Energy

Interior Secretary Defends Gold King Mine Report

Capitol Hill Building dome at dusk with light and blue sky, Washington DC.

Interior Department Secretary Sally Jewell told lawmakers Wednesday that while the Environmental Protection Agency’s role in the Gold King Mine spill was unfortunate, abandoned mine lands are a nationwide problem and not exclusive to the disaster that polluted the Animas River.

“The conditions and actions that led to the incident are not isolated or unique, but are quite prevalent,” Jewell said today at a House Committee on Natural Resources oversight hearing. “Addressing abandoned mine lands is a nationwide problem, and mitigating toxic substances released from many of them is a significant undertaking.”

But Jewell’s focus on mines did not sit well with Committee Chairman Rob Bishop (R-Utah).

“Today’s discussion isn’t about abandoned mines, the focus is on simply the department’s role in the Animas River spill,” Bishop said. “Instead of holding EPA accountable for its mistakes, the department issued a report in October that totally glossed over the most critical questions about how and why the spill occurred.”

In August, the EPA was conducting an investigation of the Gold King Mine near Silverton, Colo., when water began leaking from the mine tunnel, resulting in about 3 million gallons of water spilling into Cement Creek, an Animas River tributary. The spill spread contaminants from the mine in Colorado through waterways in New Mexico, Utah and Arizona.

At a joint oversight hearing held by the House Natural Resources and Oversight committees in September, EPA Administrator Gina McCarthy told lawmakers that an investigation by the Interior Department would yield answers on who the negligent and liable parties were, who would be prosecuted and how future spills could be avoided.

Most lawmakers at Wednesday’s hearing voiced their displeasure with the findings of the Interior Department report, which was issued in October. No one has been fired and no federal agency has been fined as a result of the spill.

“It gives us the appearance that the Department of the Interior apparently jointly decided with the EPA that these areas were beyond the scope of review, when in fact these were the precise questions our previous hearing focused on,” Rep. Cynthia Lummis (R-Wyo.), a committee member, said today.

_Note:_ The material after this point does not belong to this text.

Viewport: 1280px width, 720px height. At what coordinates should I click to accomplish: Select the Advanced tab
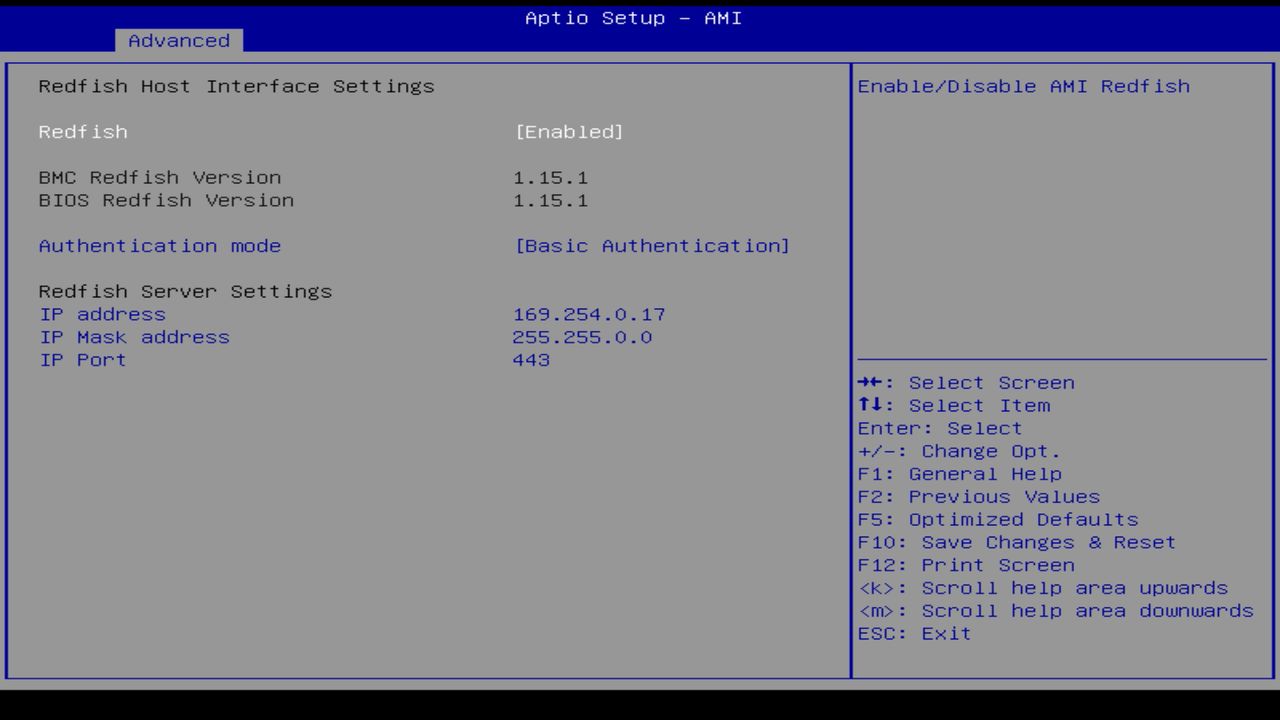[178, 41]
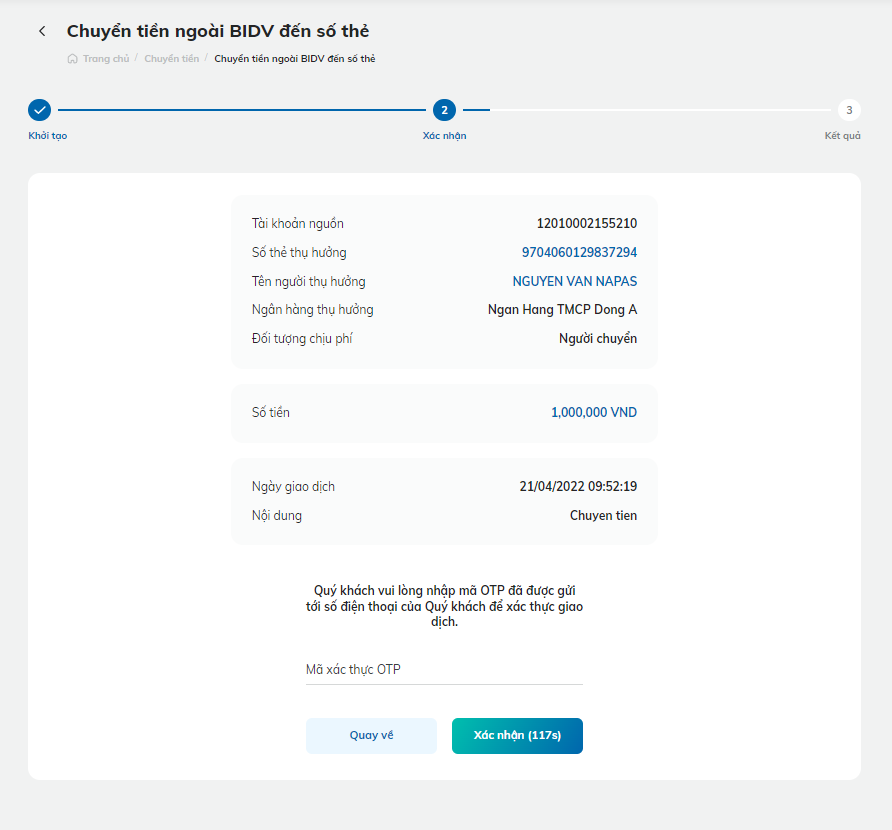The height and width of the screenshot is (830, 892).
Task: Focus the Mã xác thực OTP field
Action: pos(444,670)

David Palumbo, deputy commissioner for operations at the U.S. Bureau of Reclamation, which authored the report in question, pushed back on that criticism.

“I don’t believe in this case there was a conflict of interest,” he said at the hearing.

Rep. Raul Grijalva, the top Democrat on the committee, said that the abandoned mine problem is bigger than the “imagined problems with the Bureau of Reclamation’s technical report.”

He added that it will cost as much as $20 billion to clean up abandoned mines on public lands.